OK the next step is to consider changing the fuel filter as if this partially blocked this will reduce pressure at the main pump and it may have developed an air leak on the fuel supply pipe from the tank to the engine. The engine has no separate lift pump and relies on the built in one in the injection pump. If a leak has developed on the fuel suction pipe then air entering the system will air lock the pump.
Try pumping up the fuel using the hand pump in the engine bay on the filter housing, then crack off / loosen each injector pipe in turn while cranking the engine and getting an assistant to operate the primer. This will expel air from the injection side and the engine should fire up.

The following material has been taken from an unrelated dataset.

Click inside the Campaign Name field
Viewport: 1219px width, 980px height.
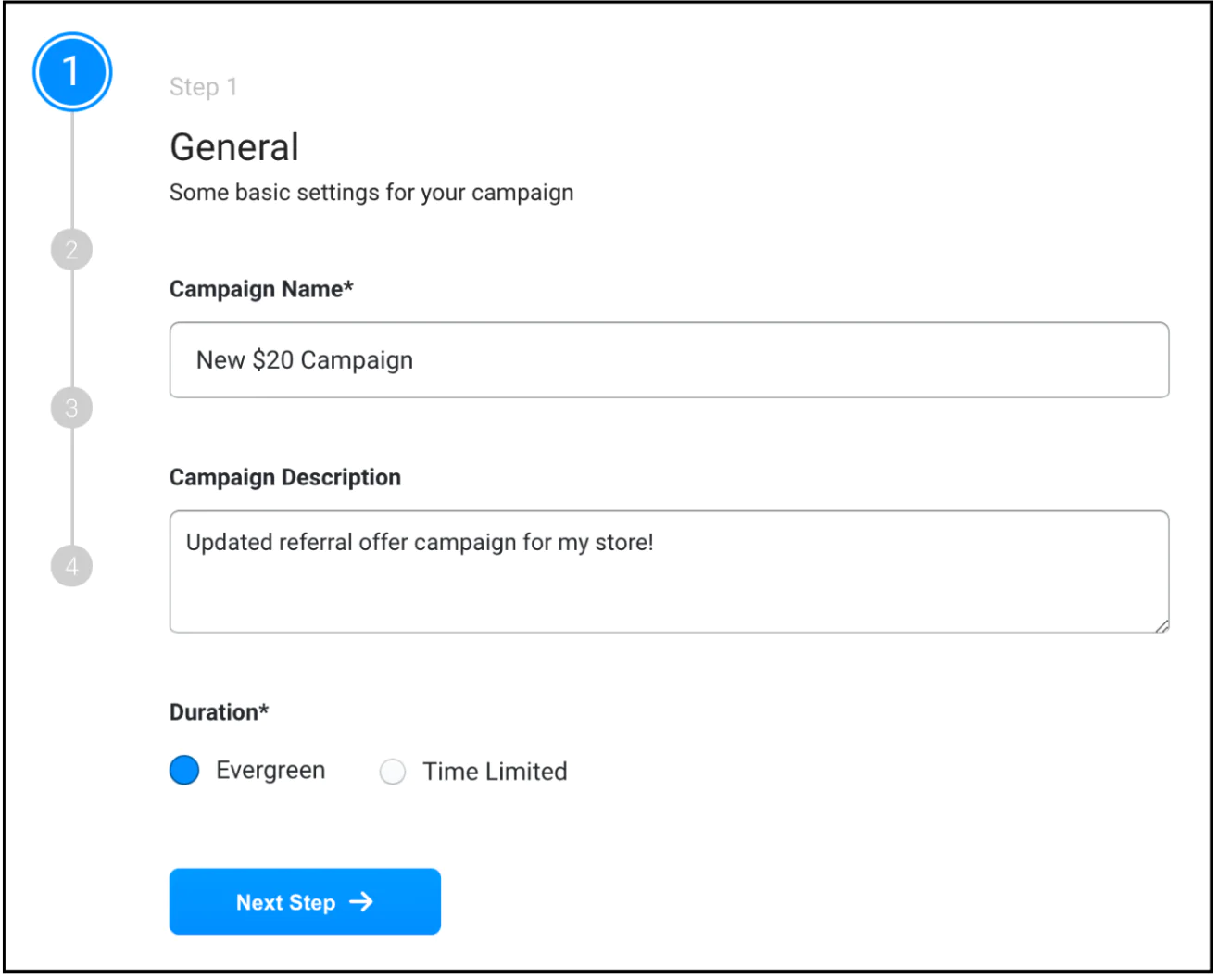[648, 360]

The problem will be cured by checking the supply pipe along its length for signs of leakage and repairing any you find.
Also worth checking that the glow-plug relay is switching off as they can stick on and leave the glow plugs also on - on some cars this can force it into limp home
Also worth considering a bottle of injector cleaner into the tank as a clogged injector nozzle will reduce power and give poor combustion - the next stage on from this is to remove all the injectors and have them ultrasonically cleaned and flow checked
If the above are all OK then try checking for airleaks after the airflow meter, any air dragged in here isn't 'seen' by the ECU and so not compensated for and leans the engine out causing rough running.As its a mechanical fault it tends not to turn on the fault light and you can sometime hear a 'hissing' noise with the engine running.
Check the hose clips for tightness and inspect the trunking for any cracks or splits and also all the vacuum system, the small bore pipes and fittings for cracks and missing parts.

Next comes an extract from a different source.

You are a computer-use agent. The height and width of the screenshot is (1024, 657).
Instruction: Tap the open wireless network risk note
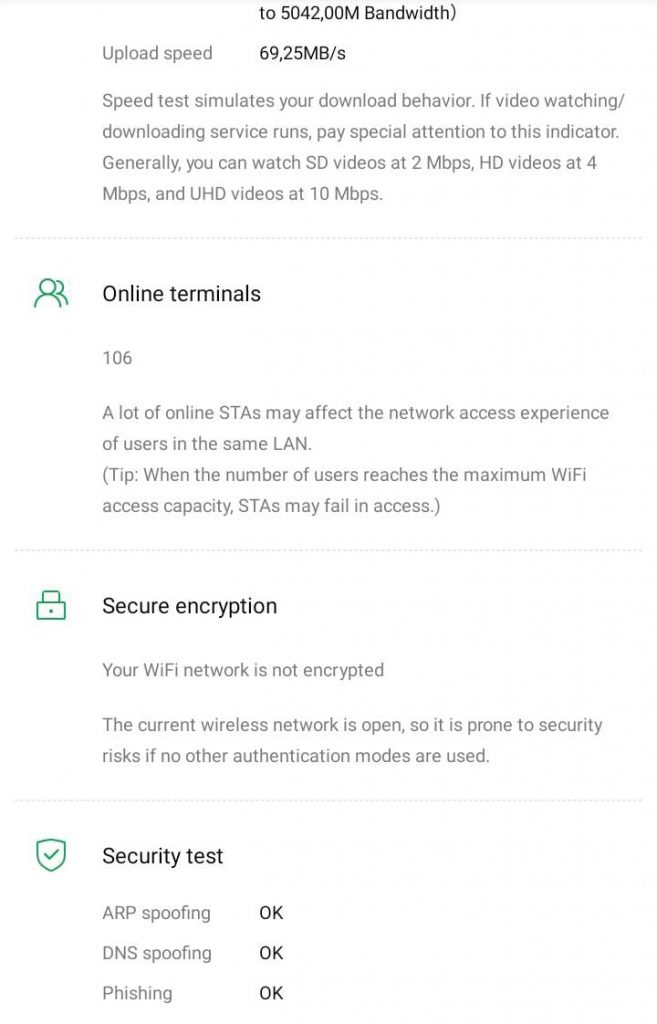(352, 740)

The best way to locate a leak is to have the engine running and warm and then spray lighter gas around each joint in turn. If the engine rev's up you've found your leak.
Work your way through each possible joint one at a time and you should find it. I use a slightly flattened piece of brake pipe and some rubber hose from the can of lighter gas to provide a spraying 'wand' and allow a direct blast of gas into each area, especially those difficult to reach with large implements.
Might also be worth checking the wiring and connector to the airflow meter for any signs of corrosion or damage. you can do a quick fault find if you unplug the meter and run the engine without it.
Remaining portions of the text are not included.